* **BRIEF**: Take the records below and set down exactly the lines from the one with "800x600 pixels." to the one with "Select Íslenska as the language", ends included; do not copy the pictures.

* **DATA**:

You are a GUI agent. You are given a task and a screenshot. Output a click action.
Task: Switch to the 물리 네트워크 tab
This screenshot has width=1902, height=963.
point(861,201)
* * *
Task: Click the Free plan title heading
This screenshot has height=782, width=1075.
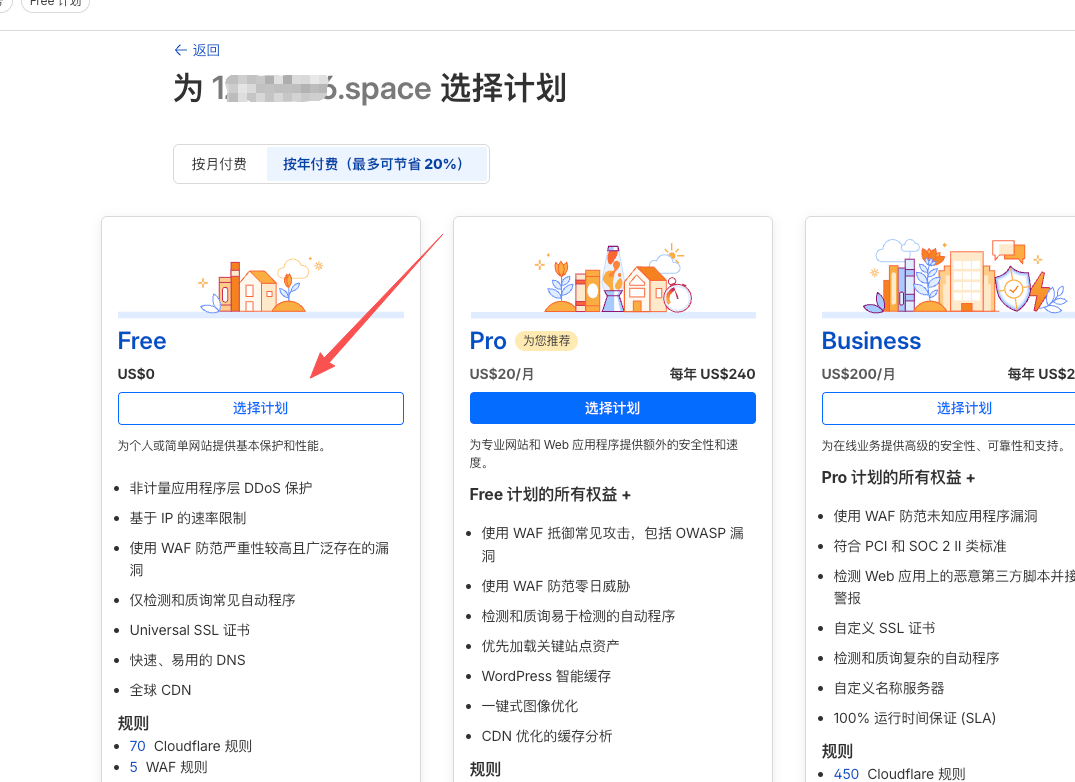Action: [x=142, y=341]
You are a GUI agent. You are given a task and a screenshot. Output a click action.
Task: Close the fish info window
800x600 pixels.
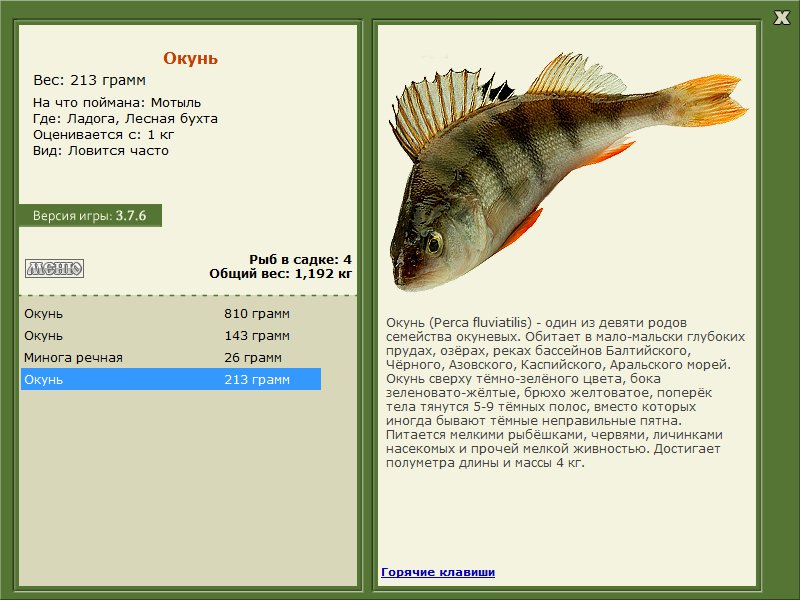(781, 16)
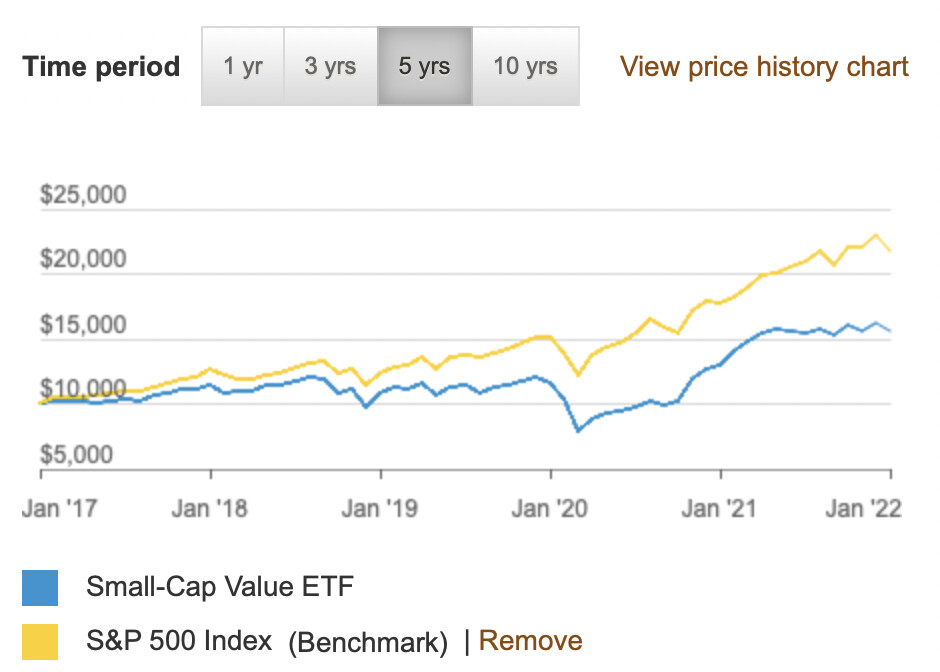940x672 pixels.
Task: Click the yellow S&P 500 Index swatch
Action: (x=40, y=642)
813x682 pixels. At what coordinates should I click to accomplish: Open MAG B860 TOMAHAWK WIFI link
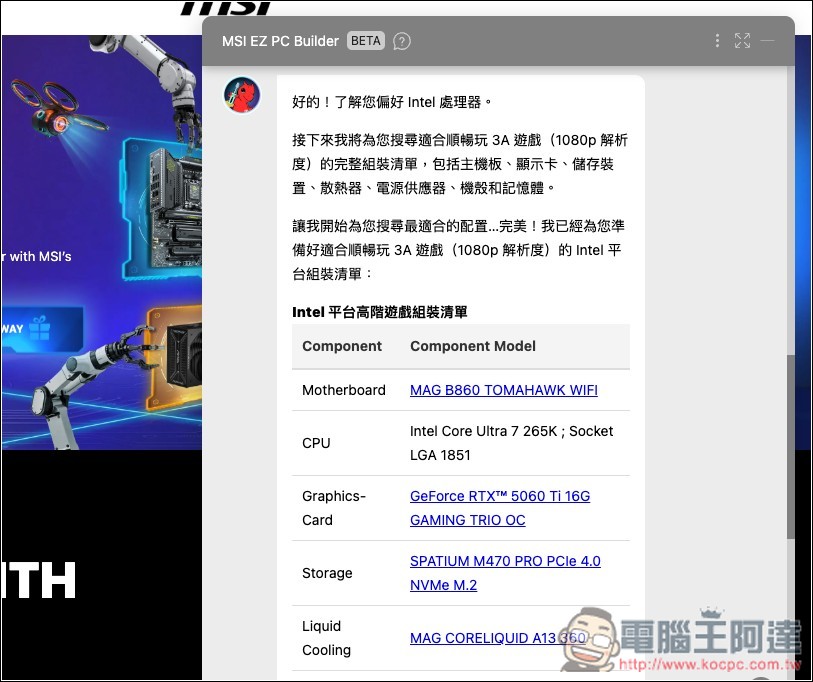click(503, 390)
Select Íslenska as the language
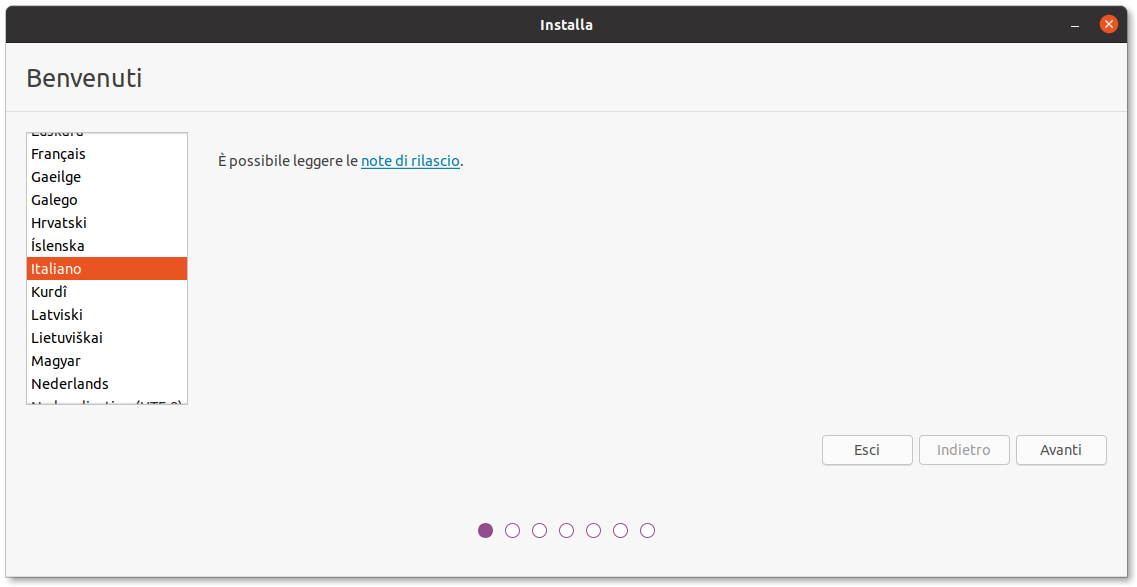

* **WRITTEN SOLUTION**:
800x600 pixels.
(781, 16)
940x672 pixels.
Task: Click the yellow S&P 500 Index swatch
Action: (x=40, y=642)
813x682 pixels. At what coordinates should I click to accomplish: Open MAG B860 TOMAHAWK WIFI link
click(503, 390)
Select Íslenska as the language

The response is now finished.